Au-delà de la variabilité inter-individuelle importante déjà évoquée en terme de rythmes
biologiques, il est de plus en plus fréquent d’observer des pathologies du « couche-tôt » ou du
« couche tard ». Un fléau moderne du dyschronisme est donc celui des avances ou retard de phase.
Les avances de phase (plus rares) correspondent à des horaires de propension au sommeil très
précoces (avant 21 h). Elles ont principalement observées chez les sujets âgés et dépressifs.

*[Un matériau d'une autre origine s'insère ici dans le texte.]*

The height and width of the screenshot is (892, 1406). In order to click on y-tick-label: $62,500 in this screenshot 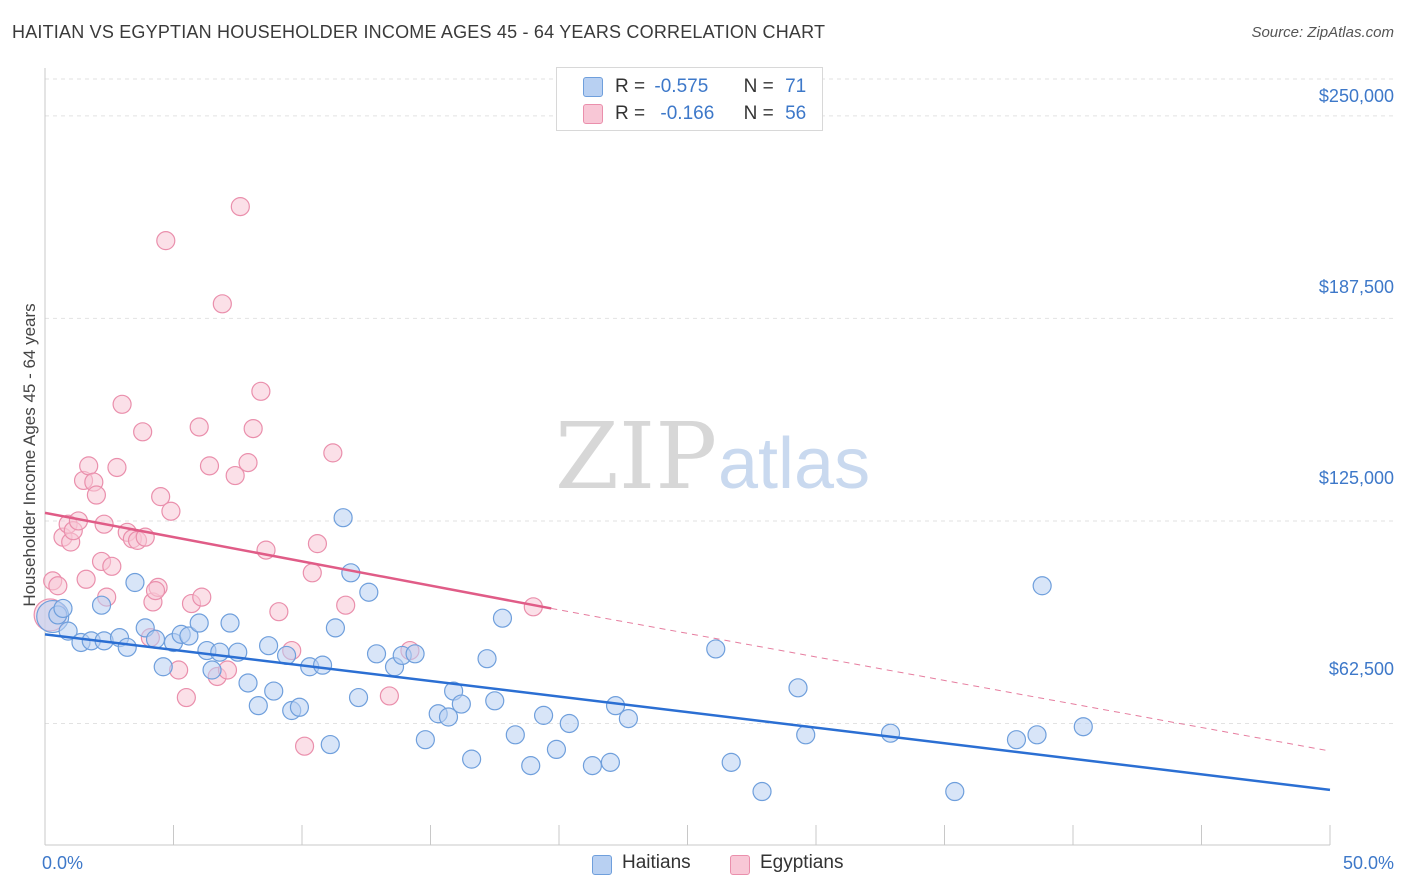, I will do `click(1361, 669)`.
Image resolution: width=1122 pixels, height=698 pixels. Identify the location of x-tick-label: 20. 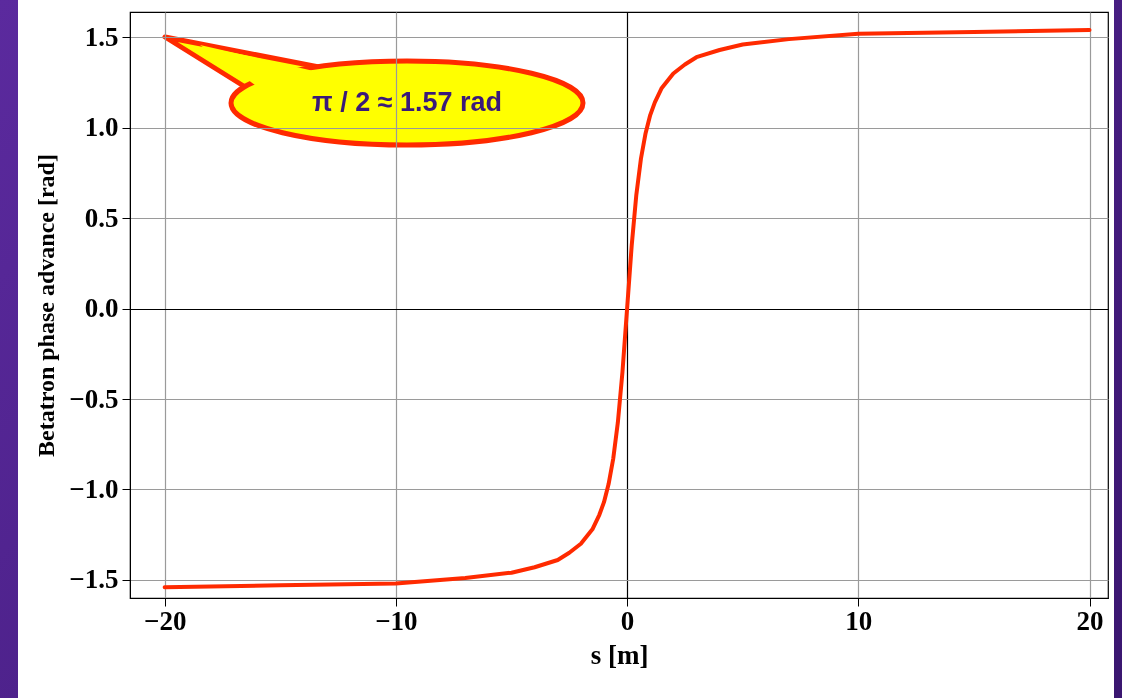
(1090, 620).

Les retards de phase (plus fréquents) correspondent à des horaires de propension au sommeil
très tardifs (après 23 h). Ils sont principalement observées chez les sujets ayant une activité tardive (en
période de baisse dans le rythme de la vigilance) et peuvent entraîner de sérieux troubles chez ceux qui
sont obligés de se lever le matin (par privation chronique de sommeil). Les principaux troubles
fonctionnels observés lors de dyschronismes sont :
-
troubles du sommeil (quantitatifs et qualitatifs)
fatigue chronique (persistante en période de «repos »)
troubles du comportement (irritabilité ou apathie).